▸ Work required
Print the stretch of the travel post below from "When we finally" through "coming to mind.", word for word.

▸ Document
::::::::
Monthly Archives: January 2014

Old Travels

About two and a half years ago, my family and I embarked upon a trip to various holy places in southern India. We crammed ten people into a van and set off, ready to pray and take in the sights. The journey itself was awful; we had car troubles about halfway through the first segment of our drive, and spent several hours by the side of the road. We got to watch a rather bedraggled group cut down a giant tree with hand saws, and took more pictures than were strictly necessary. We had broken down right next to a household that was in some way associated with agriculture (the exact connection was never made clear to me) so there was also assorted livestock present.

When we finally got back on the road, we had wasted most of the day, and had to adjust our whole itinerary to account for the lost time. Eventually, though, we made it to our cousins’ house, where we would be staying for the night. Over the next couple of days, we proceeded to visit several temples in Southern India – the two that are prominent in my memory are the Annapoorneshwari temple in Horanadu, and Belur Temple.

There is a third temple that I remember – it was high up on a hill, and when I climbed to the top I was surrounded by lush vegetation and stone effigies that made me feel instantly reverent. But unfortunately, the important details – such as the name of the temple, and its location – aren’t coming to mind.
::::::::
▸ Information shown
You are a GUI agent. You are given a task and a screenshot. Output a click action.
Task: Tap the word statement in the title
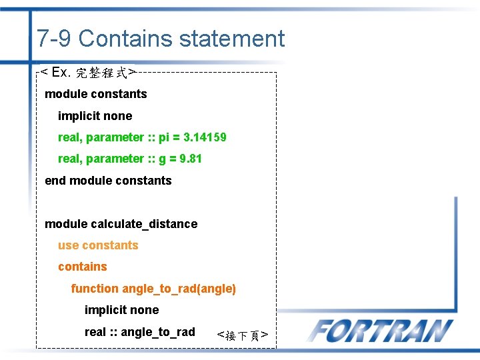231,39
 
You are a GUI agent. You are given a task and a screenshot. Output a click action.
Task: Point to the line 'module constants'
95,94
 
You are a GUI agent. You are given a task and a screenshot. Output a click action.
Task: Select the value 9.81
190,159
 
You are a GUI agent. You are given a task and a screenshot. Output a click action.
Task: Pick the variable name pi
165,138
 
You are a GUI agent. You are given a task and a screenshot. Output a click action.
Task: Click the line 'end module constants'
108,181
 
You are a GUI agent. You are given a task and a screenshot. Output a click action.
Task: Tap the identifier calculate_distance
148,224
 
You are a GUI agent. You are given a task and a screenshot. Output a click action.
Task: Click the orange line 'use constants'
98,245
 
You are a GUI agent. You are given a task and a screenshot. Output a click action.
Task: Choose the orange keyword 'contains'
82,267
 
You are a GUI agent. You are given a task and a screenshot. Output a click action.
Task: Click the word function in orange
95,289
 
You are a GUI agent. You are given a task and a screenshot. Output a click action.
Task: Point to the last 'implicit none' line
121,310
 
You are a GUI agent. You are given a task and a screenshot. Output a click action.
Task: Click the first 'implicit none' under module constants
95,116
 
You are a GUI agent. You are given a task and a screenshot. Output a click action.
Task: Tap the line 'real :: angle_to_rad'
139,332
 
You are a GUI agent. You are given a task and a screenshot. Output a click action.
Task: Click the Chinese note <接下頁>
243,335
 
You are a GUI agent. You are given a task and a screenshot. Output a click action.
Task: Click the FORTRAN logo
381,331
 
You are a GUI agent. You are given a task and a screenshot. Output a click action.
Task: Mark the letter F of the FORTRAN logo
323,331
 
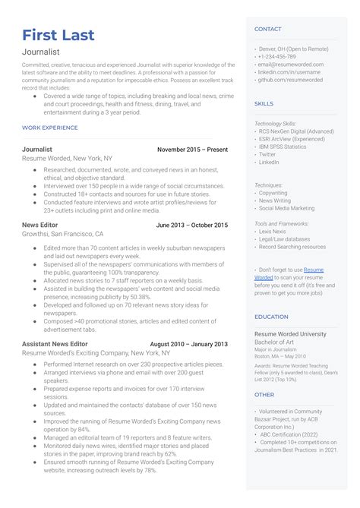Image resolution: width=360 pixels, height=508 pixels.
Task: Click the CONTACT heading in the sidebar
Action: tap(267, 29)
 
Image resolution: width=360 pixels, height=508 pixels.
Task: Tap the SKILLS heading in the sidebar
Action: tap(264, 103)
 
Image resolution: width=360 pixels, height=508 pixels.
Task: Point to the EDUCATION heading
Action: tap(271, 317)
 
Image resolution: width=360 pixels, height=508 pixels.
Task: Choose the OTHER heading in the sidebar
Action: tap(264, 395)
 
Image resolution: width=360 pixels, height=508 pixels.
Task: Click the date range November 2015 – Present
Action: tap(192, 150)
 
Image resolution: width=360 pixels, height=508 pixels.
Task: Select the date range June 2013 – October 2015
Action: tap(191, 226)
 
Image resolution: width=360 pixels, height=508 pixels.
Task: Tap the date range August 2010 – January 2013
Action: tap(189, 344)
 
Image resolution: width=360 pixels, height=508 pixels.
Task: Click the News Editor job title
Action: tap(39, 226)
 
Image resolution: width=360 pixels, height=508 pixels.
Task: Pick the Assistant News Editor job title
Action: tap(55, 344)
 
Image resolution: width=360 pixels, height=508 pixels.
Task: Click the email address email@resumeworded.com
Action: tap(291, 65)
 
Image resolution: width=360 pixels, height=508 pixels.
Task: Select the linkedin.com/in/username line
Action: tap(288, 72)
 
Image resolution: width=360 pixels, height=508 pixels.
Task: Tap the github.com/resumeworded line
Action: tap(290, 80)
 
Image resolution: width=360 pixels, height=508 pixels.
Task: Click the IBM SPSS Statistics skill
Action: tap(283, 147)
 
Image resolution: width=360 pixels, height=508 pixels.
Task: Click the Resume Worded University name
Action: tap(291, 333)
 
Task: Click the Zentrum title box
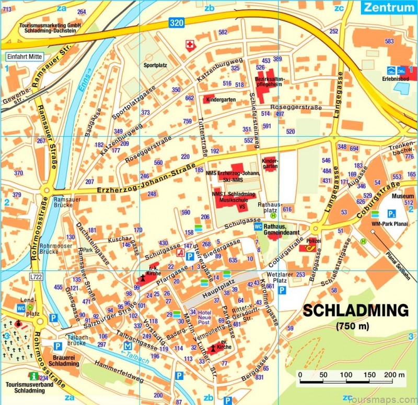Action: point(388,7)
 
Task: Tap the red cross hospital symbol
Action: point(190,46)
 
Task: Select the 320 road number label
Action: point(176,22)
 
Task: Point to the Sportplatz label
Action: point(154,65)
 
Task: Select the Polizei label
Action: point(314,242)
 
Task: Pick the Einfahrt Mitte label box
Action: point(24,57)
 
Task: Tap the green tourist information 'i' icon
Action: point(34,376)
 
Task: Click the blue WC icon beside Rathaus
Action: point(258,227)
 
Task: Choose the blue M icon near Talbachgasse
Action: point(127,346)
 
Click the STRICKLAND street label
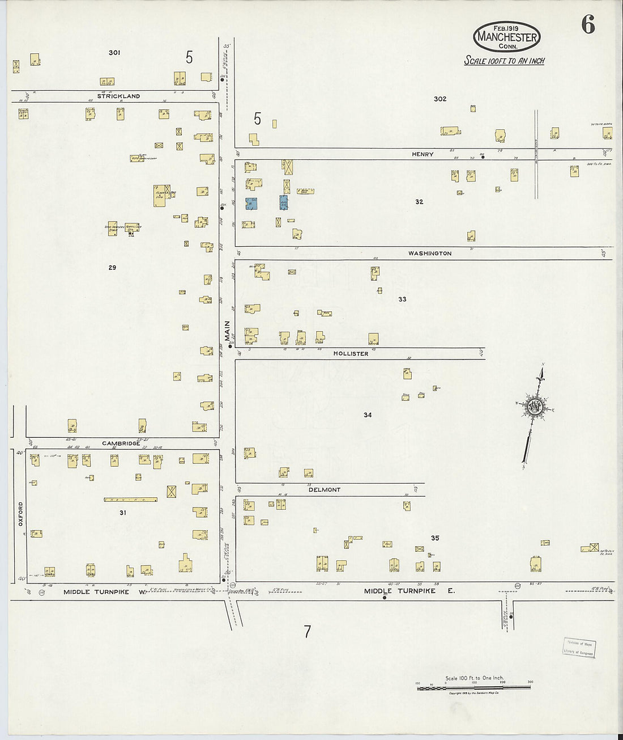(x=118, y=96)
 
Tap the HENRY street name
(x=423, y=154)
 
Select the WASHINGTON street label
(x=430, y=253)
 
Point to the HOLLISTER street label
(x=351, y=354)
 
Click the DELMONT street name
(x=325, y=490)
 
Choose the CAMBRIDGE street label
(x=121, y=443)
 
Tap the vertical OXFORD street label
(x=21, y=513)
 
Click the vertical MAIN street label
(x=227, y=331)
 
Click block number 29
(x=112, y=267)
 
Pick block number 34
(x=368, y=415)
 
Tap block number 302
(x=440, y=99)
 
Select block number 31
(x=123, y=513)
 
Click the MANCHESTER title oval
(x=507, y=37)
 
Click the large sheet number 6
(x=587, y=24)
::::::::
▸ Solution for this exercise
When we finally got back on the road, we had wasted most of the day, and had to adjust our whole itinerary to account for the lost time. Eventually, though, we made it to our cousins’ house, where we would be staying for the night. Over the next couple of days, we proceeded to visit several temples in Southern India – the two that are prominent in my memory are the Annapoorneshwari temple in Horanadu, and Belur Temple.

There is a third temple that I remember – it was high up on a hill, and when I climbed to the top I was surrounded by lush vegetation and stone effigies that made me feel instantly reverent. But unfortunately, the important details – such as the name of the temple, and its location – aren’t coming to mind.